The Bush White House has decided to transform what was a temporary effort to
rebut Taliban disinformation about the Afghan war into a permanent, fully
staffed "Office of Global Communications" to coordinate the administration's
foreign policy message and supervise America's image abroad, according to
senior officials.

The office, due to be up and running by fall, will allow the White House to
exert more control over what has become one of the hottest areas of
government and private-sector initiatives since Sept. 11. Known as "public
diplomacy," it attempts to address the question President Bush posed in his
speech to Congress the week after the terrorist attacks: "Why do they hate
us?"

At the time, Bush was referring to the terrorists who attacked the World
Trade Center and the Pentagon. "They hate our freedoms," he has repeatedly
said since then. But as demonstrations, boycotts and other expressions of
anti-Americanism have spread across the Islamic world and beyond, the
question has taken on broader meaning -- and the need for a broader
response.

A senior administration official said the goal of the office was not to
supplant the State Department, which has primary responsibility for "telling
America's story" overseas, or replace other agencies with international
outreach functions. The office, he said, would add "thematic and strategic
value," along with presidential clout, to their efforts.

"If you were to ask people representing the government who travel, who serve
overseas -- even leading Americans -- 'What does America want to say to
people in the world? What are the top three points? What is the answer?'
that has to come from the top," the official said.

Headed by a yet-to-be-named "counselor to the president," the office would
expand many of the responsibilities of the White House Coalition Information
Center, established shortly after the U.S. military campaign in Afghanistan
began last fall.

High-ranking officials from here and Britain made scores of Arab media
appearances in what the White House considers one of the most successful
efforts to assure the Arab world that the United States has not launched a
global anti-Muslim campaign. Even as it was booking guests on Qatar-based
al-Jazeera, the White House Coalition Information Center was laying out a
uniform, daily message to communicate across high- and low-tech media
outlets. It is that level of management, undertaken quickly and effectively
across the administration, that the White House thinks it will be able to
continue.

The new office is the brainchild of senior Bush adviser Karen P. Hughes,
architect of the administration's efforts to ensure a uniform message on
domestic policy. Although Hughes returned to live in Texas early this month,
officials said she will remain closely involved in the new operation.
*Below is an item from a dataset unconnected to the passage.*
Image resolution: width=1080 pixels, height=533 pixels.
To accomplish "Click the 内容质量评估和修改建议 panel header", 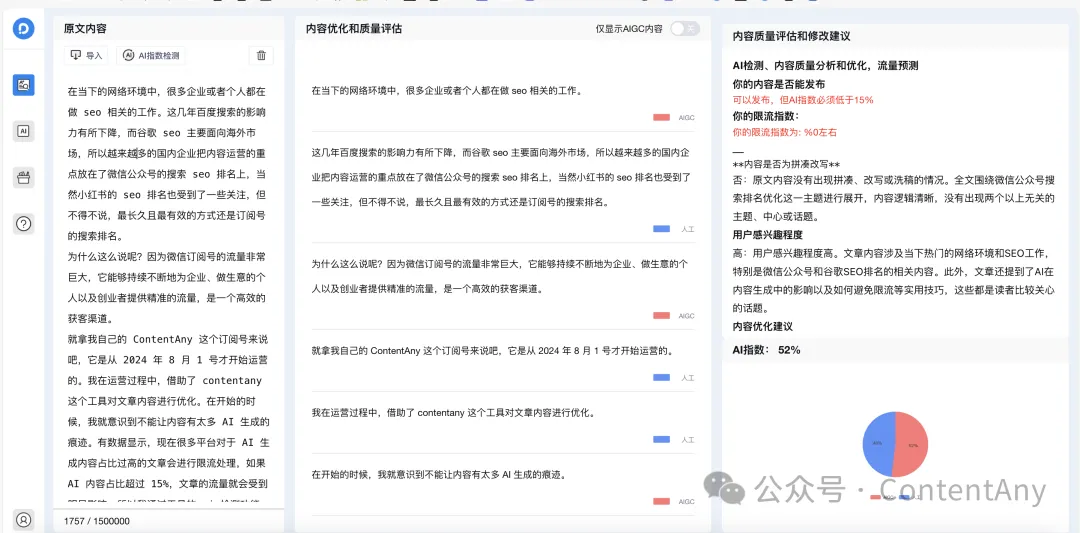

Charlotte Beers, the advertising agency executive Bush appointed last year
to the State Department's top public diplomacy job, said one of the
September lessons still being learned "is that we can and should do more to
educate, and influence the attitudes of, foreign audiences toward our
country."

Graham E. Fuller, a former vice chairman of the CIA's National Intelligence
Council and a longtime Near East analyst for the agency, said that during
years of living and traveling in the Middle East, "I have never felt such an
extraordinary gap between the two worlds. . . . Clearly, in a region where
we desperately need friends and supporters, their number is dwindling, and
we are increasingly on the defensive."

"How has this state of affairs come about?" House International Relations
Committee Chairman Rep. Henry J. Hyde (R-Ill.) said in a speech last month
to the Council on Foreign Relations. "How is it that the country that
invented Hollywood and Madison Avenue has allowed such a destructive and
parodied image of itself to become the intellectual coin of the realm
overseas?"

Hyde shares a widespread conviction that a major part of the problem has
been poor salesmanship. In this view, the best way to fight a negative image
is to increase the flow of positive information, using every tool at the
United States' command, including the most modern information technology,
student exchanges and placement of overseas American libraries.

Some critics question whether expanding and improving delivery will help if
there is no change in the message. "If fundamental policies are seen to be
flawed, a prettied-up package will not make a difference," Fuller told a
recent meeting of the bipartisan U.S. Advisory Commission on Public
Diplomacy.

The problem is particularly acute in the Middle East, he said, a part of the
world where U.S. support for Israel and for non-democratic regimes are seen
as fundamental tenets of wrongheaded American policy. "Immense interest in
American culture" remains, along with approval of the U.S. political system
and domestic freedoms, Fuller said. But he said "there is a sense of double
standards" among Arab youth who say: " 'We want your political values. It is
you we perceive as not applying them in any consistent way.' "

Through polling, focus groups and fact-finding missions, the administration
has been exploring how to enhance the image of the United States.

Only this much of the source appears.